When a University of Arkansas freshman was struck and killed in a pedestrian crosswalk by a distracted driver, reporters rushed to the scene to cover the tragedy.
Plenty of information was available – the victim’s name, age and hometown; the driver’s name, age and hometown. News organizations identified 18-year-old Andrea Torres, but did not identify the 17-year-old who was cited for distracted driving and using a cellphone while driving.
That raised an ethical dilemma presented to the Lemke Journalism Project by Professor Ray McCaffrey, director of the UA Center for Ethics in Journalism.
Some outlets did report the driver’s hometown of Little Rock and the victim’s hometown of Clarksville. At the time of the accident, some news organizations pictured the driver’s dented BMW and what appeared to be Torres’ tennis shoe and belongings strewn near the site.

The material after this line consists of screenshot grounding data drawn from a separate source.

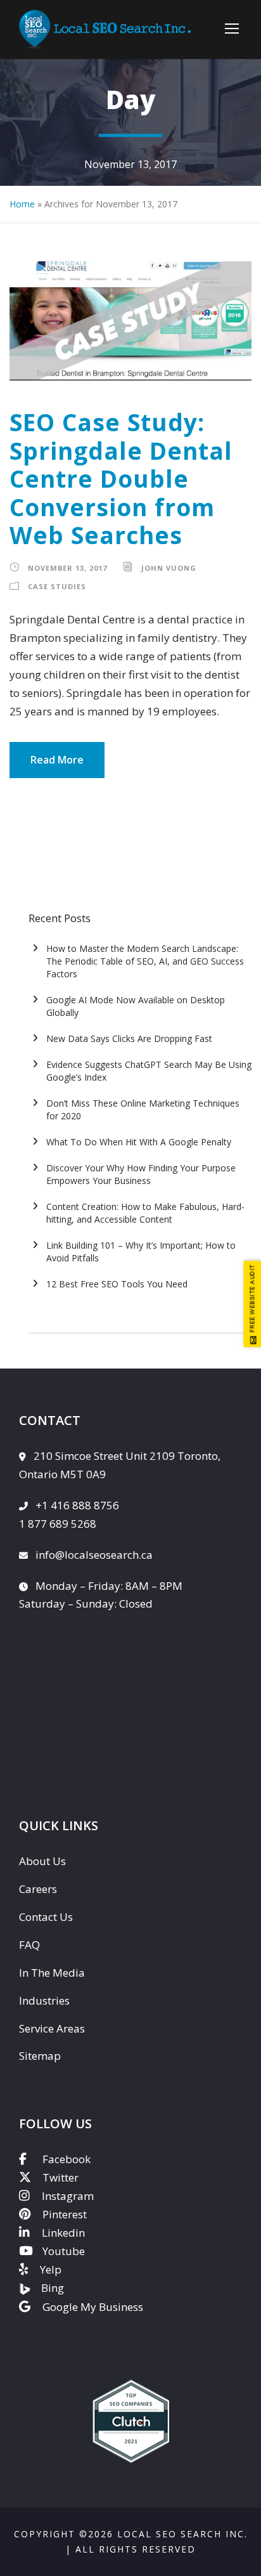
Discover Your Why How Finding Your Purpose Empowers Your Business (141, 1174)
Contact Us (46, 1916)
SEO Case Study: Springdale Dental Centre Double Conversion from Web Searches (121, 478)
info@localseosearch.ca (94, 1554)
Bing (52, 2287)
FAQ (29, 1944)
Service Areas (52, 2028)
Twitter (60, 2177)
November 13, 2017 (67, 568)
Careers (38, 1889)
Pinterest (64, 2214)
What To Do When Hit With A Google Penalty (138, 1142)
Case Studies (57, 586)
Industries (44, 2000)
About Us (42, 1861)
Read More (57, 760)
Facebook (66, 2159)
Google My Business (92, 2307)
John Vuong (168, 568)
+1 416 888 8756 (77, 1505)
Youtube (63, 2251)
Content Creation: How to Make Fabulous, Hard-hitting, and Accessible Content (145, 1212)
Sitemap (40, 2055)
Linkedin (63, 2232)
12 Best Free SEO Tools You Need (117, 1284)
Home (22, 204)
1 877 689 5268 (57, 1523)
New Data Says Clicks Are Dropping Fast (129, 1038)
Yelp (50, 2269)
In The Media (52, 1972)
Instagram (68, 2196)
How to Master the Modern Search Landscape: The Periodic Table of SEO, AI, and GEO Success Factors (145, 961)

On social media, comments left by donors flooded the GoFundMe account set up by her family to cover Torres’ funeral expenses.
All of this challenged reporters’ journalism ethics, calling to question sensitivity and whether it was neglected while covering the scene.
McCaffrey told LJP students that challenges are involved in covering tragic news. The First Amendment provides free speech and journalists get freedom of the press, but there is no law that tells journalists how to do their jobs.
With such freedom, however, comes great responsibility. Journalists should follow the Society of Professional Journalists’ Code of Ethics: seek truth and report it, minimize harm, act independently, and be accountable.
McCaffrey said the first two points were met when reporting on the pedestrian death. He also said reporters should “be sensitive when seeking or using interviews or photographs of those affected by tragedy or grief.”
Reporters try to minimize harm while reporting on accidents of interest to the public but as a person, one should feel this ethical boundary to not suffocate someone who is dealing with death.
McCaffrey cites “The Ethical Journalist,” a book by longtime newspaper editor Gene Foreman. In it, Foreman writes that citizens need to know about crimes and accidents in order to be informed about public safety.
Tragic, fatal accidents are something the public hears about all the time, so I don’t think justifying the journalists’ actions with making the public aware of the dangers is a good reason to cross the ethical boundary of letting a family mourn.
Torres’ community’s grieving was reported by local outlets in her hometown of Clarksville. Reporters interviewed old friends and teachers from her high school. Torres was pursuing a degree in Architecture at the UofA and had dreams of opening her own architectural firm. She had a love for art, culture and life, her sister said.
“Journalists should be honest, fair and courageous in gathering, reporting and interpreting information,” McCaffrey said. “Ethical journalists treat sources, subjects and colleagues as human beings deserving of respect.”